▶ **Directions**:
Render the records as a numbered list, beginning at the first line and ending after the line that contains "Action: click(259, 883)". Include only those lines, and leave out any blank ones.

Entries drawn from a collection

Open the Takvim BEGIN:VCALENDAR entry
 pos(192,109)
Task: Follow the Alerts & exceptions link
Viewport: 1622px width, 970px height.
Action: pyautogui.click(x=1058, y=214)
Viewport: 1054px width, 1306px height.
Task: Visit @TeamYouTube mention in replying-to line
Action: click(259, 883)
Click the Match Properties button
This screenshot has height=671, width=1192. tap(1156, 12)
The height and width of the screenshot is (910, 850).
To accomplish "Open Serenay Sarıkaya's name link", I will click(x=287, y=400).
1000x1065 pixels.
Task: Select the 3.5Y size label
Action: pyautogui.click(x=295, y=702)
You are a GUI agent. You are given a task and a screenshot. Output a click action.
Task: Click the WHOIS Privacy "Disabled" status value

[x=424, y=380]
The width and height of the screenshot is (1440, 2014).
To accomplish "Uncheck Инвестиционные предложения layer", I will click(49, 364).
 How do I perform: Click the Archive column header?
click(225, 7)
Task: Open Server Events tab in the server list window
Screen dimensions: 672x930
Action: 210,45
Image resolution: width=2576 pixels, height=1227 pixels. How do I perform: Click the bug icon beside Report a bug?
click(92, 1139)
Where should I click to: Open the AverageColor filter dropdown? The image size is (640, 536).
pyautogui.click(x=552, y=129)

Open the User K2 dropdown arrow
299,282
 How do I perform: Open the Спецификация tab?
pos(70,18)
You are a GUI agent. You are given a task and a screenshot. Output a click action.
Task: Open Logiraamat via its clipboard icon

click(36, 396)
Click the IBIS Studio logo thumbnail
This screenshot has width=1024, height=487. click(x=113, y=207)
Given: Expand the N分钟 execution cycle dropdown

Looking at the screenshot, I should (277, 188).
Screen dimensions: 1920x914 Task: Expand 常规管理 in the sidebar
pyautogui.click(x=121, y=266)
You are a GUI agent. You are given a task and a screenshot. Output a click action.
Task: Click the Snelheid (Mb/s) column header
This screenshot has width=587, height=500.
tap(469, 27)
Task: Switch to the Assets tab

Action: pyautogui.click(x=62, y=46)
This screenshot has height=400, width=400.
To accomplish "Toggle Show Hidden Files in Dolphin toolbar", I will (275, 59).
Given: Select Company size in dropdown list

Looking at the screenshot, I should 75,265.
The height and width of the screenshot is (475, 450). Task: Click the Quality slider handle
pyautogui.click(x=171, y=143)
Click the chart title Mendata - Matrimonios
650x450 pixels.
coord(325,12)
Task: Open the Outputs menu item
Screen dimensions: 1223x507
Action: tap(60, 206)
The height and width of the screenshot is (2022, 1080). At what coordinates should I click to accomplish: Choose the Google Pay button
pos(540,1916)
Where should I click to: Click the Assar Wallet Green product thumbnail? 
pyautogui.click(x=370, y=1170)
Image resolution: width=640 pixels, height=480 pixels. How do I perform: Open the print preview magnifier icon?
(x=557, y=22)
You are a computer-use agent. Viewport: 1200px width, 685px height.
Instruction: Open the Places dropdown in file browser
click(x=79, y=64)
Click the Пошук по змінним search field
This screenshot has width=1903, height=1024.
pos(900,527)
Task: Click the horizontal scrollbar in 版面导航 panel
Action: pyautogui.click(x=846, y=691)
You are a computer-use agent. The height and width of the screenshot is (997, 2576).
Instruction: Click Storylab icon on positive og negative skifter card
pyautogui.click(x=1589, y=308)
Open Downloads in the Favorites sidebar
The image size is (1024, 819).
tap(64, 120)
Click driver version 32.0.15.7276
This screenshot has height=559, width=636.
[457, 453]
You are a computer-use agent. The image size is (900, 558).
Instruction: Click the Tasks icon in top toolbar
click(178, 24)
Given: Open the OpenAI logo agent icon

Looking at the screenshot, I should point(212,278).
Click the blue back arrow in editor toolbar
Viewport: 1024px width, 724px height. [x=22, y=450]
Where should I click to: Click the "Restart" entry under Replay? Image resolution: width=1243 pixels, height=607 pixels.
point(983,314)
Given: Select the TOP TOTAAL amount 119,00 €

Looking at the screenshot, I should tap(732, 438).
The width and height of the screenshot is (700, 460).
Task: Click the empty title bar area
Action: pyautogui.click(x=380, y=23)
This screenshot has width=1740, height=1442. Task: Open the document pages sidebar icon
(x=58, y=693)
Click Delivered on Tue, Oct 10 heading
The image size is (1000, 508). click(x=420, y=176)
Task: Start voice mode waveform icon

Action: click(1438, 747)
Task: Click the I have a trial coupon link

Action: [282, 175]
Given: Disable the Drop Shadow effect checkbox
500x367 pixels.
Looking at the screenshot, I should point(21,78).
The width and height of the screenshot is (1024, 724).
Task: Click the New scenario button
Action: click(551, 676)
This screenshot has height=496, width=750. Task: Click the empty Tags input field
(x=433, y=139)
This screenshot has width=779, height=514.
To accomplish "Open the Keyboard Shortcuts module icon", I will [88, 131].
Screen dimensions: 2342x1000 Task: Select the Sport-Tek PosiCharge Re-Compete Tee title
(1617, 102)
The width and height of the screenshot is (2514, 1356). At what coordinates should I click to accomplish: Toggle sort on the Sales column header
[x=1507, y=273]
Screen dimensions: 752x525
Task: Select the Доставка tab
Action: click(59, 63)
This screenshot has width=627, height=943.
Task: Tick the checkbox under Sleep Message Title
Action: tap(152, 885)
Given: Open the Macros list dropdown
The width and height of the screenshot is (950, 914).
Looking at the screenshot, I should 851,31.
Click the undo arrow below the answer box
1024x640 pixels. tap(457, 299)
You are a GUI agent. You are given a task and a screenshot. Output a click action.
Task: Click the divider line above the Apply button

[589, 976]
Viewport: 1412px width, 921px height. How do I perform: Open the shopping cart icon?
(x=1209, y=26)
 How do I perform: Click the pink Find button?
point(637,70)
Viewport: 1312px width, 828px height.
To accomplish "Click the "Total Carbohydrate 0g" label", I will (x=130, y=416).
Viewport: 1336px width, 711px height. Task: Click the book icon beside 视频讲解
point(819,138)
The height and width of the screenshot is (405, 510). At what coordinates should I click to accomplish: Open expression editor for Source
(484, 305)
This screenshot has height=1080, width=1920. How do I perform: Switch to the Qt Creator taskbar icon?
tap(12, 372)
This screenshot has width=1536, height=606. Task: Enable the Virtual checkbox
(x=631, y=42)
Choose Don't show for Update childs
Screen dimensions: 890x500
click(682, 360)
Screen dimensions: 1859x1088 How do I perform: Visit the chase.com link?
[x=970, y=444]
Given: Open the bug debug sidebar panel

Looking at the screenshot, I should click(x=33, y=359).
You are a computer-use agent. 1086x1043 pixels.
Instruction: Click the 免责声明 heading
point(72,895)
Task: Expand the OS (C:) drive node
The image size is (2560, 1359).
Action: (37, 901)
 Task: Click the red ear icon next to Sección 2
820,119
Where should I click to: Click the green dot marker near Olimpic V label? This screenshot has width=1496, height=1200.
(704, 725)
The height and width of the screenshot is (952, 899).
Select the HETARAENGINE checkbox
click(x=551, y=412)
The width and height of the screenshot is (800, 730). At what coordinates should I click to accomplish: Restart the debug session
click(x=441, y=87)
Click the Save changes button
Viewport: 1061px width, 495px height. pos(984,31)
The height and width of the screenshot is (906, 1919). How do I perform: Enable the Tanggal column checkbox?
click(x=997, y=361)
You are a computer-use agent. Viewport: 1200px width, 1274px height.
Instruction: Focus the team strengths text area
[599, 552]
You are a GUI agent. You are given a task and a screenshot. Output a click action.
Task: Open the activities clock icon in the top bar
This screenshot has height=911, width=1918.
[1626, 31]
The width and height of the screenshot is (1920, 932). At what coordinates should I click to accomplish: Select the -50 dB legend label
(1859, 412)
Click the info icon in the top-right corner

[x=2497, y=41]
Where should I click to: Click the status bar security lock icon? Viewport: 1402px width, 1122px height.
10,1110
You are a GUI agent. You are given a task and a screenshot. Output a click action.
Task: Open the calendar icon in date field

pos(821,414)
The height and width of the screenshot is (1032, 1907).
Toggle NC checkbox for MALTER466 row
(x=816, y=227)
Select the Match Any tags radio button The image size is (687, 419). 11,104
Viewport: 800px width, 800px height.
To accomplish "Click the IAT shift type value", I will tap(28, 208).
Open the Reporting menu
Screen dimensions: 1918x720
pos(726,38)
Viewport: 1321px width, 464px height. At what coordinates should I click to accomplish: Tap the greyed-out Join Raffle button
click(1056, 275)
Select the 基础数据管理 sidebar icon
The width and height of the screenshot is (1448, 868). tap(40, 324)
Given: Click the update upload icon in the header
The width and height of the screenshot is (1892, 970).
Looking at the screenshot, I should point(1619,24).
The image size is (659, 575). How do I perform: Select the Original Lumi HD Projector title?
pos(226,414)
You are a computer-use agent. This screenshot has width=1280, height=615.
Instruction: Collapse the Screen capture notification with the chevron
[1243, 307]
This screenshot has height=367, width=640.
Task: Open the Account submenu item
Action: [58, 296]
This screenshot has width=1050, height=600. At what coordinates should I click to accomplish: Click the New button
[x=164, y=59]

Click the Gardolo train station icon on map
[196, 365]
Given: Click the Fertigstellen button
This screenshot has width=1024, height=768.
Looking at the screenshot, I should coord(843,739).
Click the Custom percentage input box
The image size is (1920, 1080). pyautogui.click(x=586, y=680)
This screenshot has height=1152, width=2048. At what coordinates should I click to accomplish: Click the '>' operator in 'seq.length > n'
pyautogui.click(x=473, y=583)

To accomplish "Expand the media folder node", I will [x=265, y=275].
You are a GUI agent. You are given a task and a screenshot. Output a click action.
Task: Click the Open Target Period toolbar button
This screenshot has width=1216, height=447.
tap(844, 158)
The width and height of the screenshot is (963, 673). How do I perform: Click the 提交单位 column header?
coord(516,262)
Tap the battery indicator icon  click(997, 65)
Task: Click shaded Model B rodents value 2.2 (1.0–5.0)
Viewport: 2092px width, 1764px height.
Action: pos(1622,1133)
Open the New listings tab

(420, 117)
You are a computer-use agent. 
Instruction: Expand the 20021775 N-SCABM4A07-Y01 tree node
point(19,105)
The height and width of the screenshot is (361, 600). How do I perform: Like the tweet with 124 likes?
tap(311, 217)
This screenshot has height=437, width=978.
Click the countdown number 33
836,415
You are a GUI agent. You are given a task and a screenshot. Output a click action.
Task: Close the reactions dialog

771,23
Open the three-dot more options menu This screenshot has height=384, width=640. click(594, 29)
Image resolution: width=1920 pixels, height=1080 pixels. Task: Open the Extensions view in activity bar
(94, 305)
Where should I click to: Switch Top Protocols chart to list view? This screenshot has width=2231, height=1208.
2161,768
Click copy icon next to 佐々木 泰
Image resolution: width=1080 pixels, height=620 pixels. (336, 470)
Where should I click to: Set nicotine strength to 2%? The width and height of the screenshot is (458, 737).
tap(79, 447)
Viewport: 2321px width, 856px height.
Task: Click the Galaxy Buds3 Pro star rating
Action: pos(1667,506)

▶ **Completed exercise**:
1. Open the Takvim BEGIN:VCALENDAR entry
2.  pos(192,109)
3. Task: Follow the Alerts & exceptions link
4. Viewport: 1622px width, 970px height.
5. Action: pyautogui.click(x=1058, y=214)
6. Viewport: 1054px width, 1306px height.
7. Task: Visit @TeamYouTube mention in replying-to line
8. Action: click(259, 883)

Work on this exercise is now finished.